**What is asked:**
A - Print the section of the converged infrastructure post that opens with the words containing "That means I" and closes with "it all work.".
B - In two sentences, summarize the post on converged infrastructure appliances.
C - Write the next stretch of the converged infrastructure post, starting after its final sentence.

**Text to read:**
========================================

Converge Infrastructure Appliances - Hype or Transforming

Normally I write about home computing, mobile and home automation subjects. But in real life I am a pre-sales architect for the Enterprise Solutions Group @ Dell in the Healthcare vertical. 

That means I spend my days developing solutions involving hundreds if not thousands of servers, petabytes of storage and all the networking that makes it all work.   

With the advent of server virtualization, many of the traditional approaches to compute, network and storage solutions are being challenged.   One of those challenges is the concept of converged infrastructure.   

Converged Infrastructure is the approach of taking two or more pieces of compute, network or storage components and integrating them in some fashion to create a single manageable entity.   

In recent years companies like VCE - the joint partnership between Cisco, EMC and VMware - have created rack sized product offerings that attempt to create that single managed entity.  VCE's was called a Vblock.  NetApp's was called a FlexPod and so on.  

The goal of these products was to create a predictable procurement and deployment model.   So size a "block" of compute, network and storage and that would be your minimum purchase that would run X number of VMs.   When you reached X, you would buy another block.   Simple right ?   Wrong...

========================================

**Stored data:**

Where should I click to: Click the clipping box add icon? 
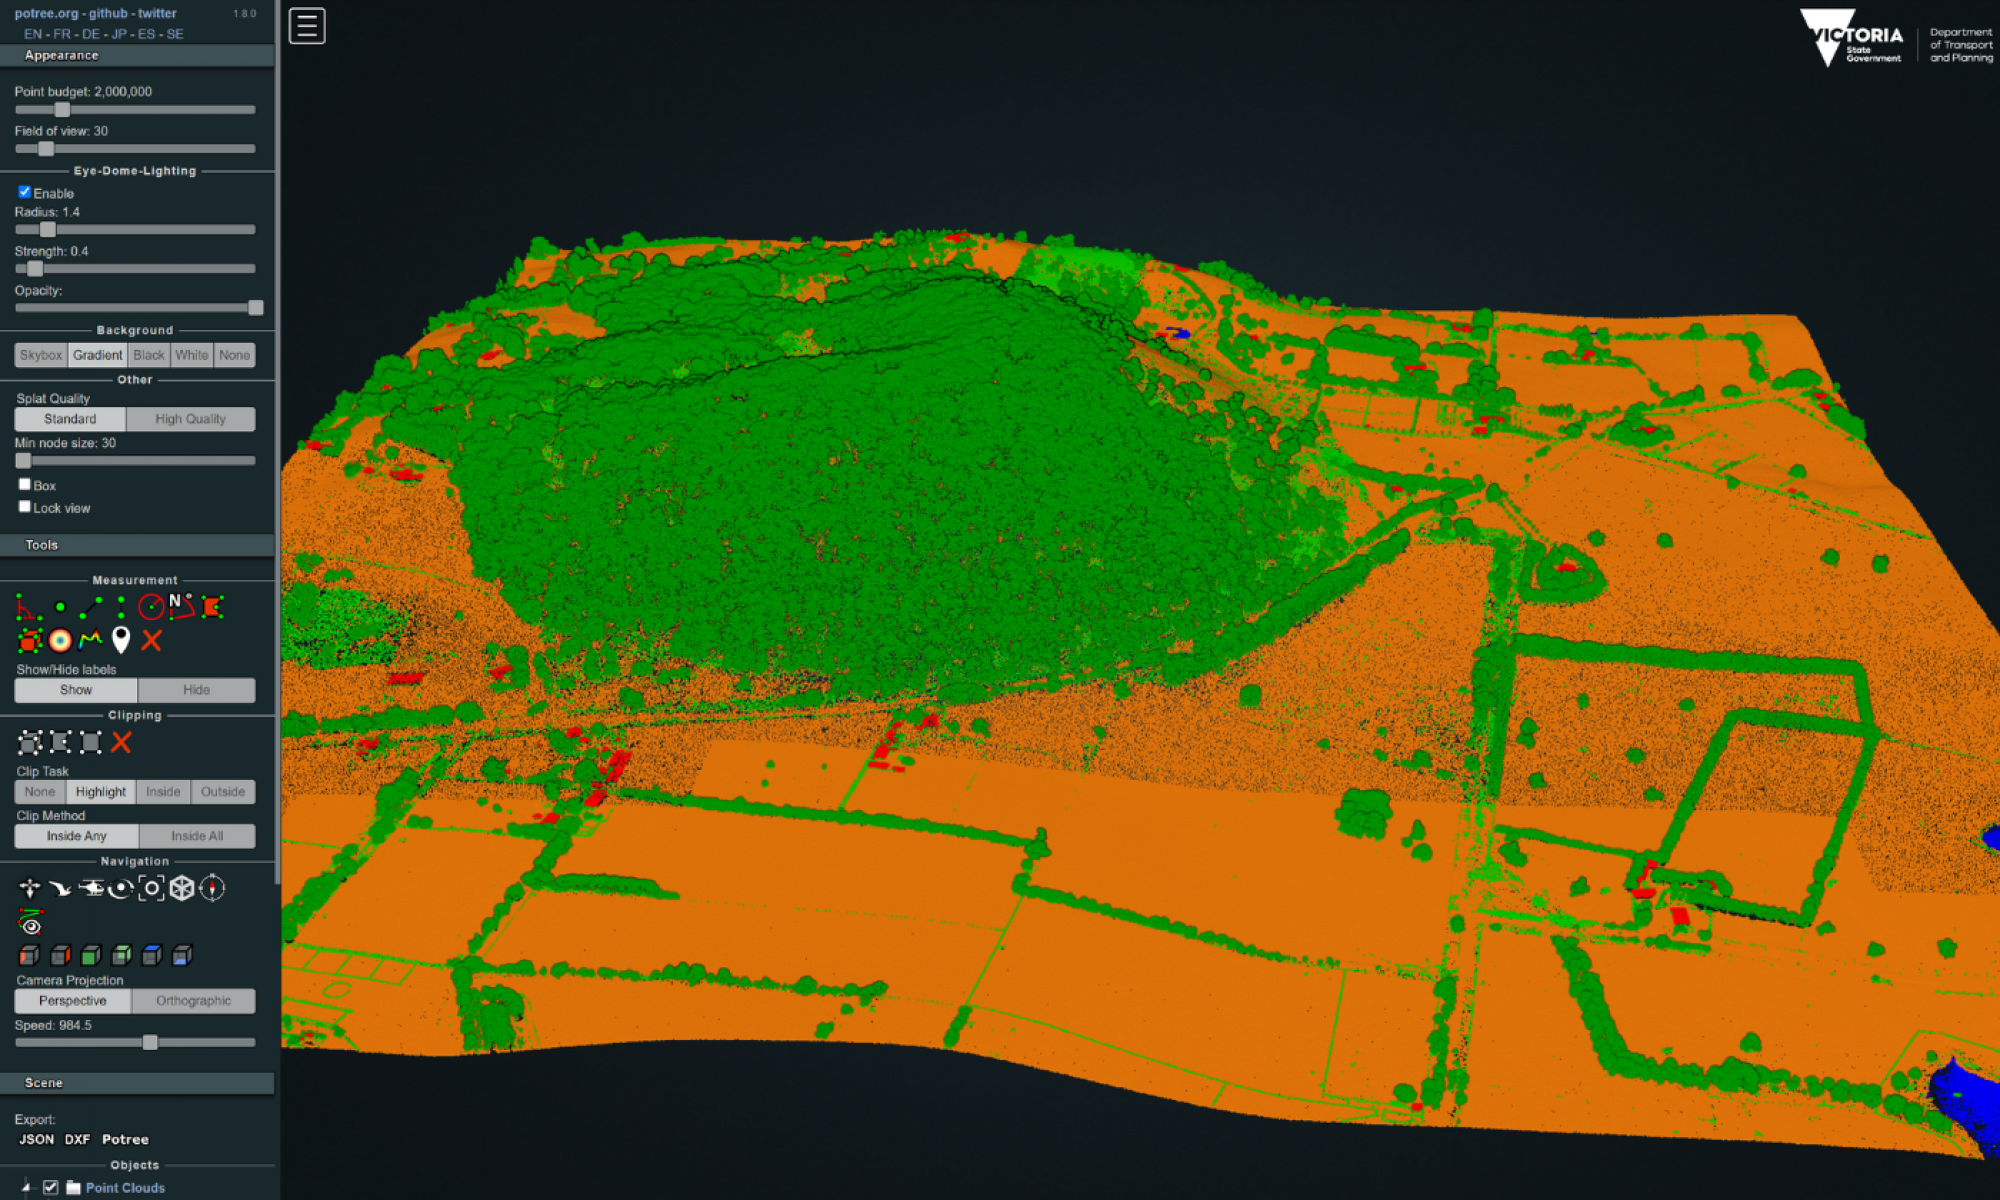point(29,741)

========================================

**Solved tasks:**
A -
That means I spend my days developing solutions involving hundreds if not thousands of servers, petabytes of storage and all the networking that makes it all work.

B - The author, a Dell pre-sales architect in the Healthcare vertical, explains that server virtualization is challenging traditional compute, network and storage approaches. One such challenge is converged infrastructure, which integrates two or more of these components into a single manageable entity, and products like VCE's Vblock and NetApp's FlexPod aimed to make purchasing predictable by selling sized "blocks" that each run a set number of VMs, an approach the author says is not as simple as it sounds.

C -
The challenge with these offerings is they are actually just a bundle of individual pieces/parts from the contributing companies and some attempt at hardware orchestration and virtual machine and resource management.    It's not that they didn't work - but rather that they were typically very expensive and the orchestration/management tools were patchworks and not very good.  Plus scaling at the rack level is not very efficient and mixing matching vBlocks just doesn't work.

Having worked for EMC when these offerings were being developed - the sales folks looked at any business application issue as a nail and offerings like Vblock as the hammer.   Why ?   Because they were big $$ sales and helped them retire quota against 3 solutions - compute, networking and storage all at once.   
While this was going on in the Corporate IT market, another revolution was occurring and that was with the Google's, Facebook's, etc in this world. Folks like Google consume compute, network and storage resources at a rate that is unprecedented.  To make their business models work, they need really cheap compute, network and storage resources and their apps are custom written to scale at huge numbers.   

When you look at a Google Datacenter for example, they don't use traditional rack or blade servers.  You won't find HP or IBM or Dell in a Google DC.  

They have very densely packed server "trays" or "sleds" with a minimalist design, often with no chassis and none of the added extras that come with a modern server - so no remote management boards, no hot plug drives, no redundant power supplies, etc, etc.   In fact Google works with what are called "Original Design Manufacturers"  - ODMs to custom build motherboards, power supplies, etc to their specification. 

Because their customer software provides all the scalability and availability, if a unit fails the just unplug it and slide in a new one and it rebuilds automatically. Google utilizes like 1 admin per 10,000 servers.  Something Corp IT can only just look at with amazement.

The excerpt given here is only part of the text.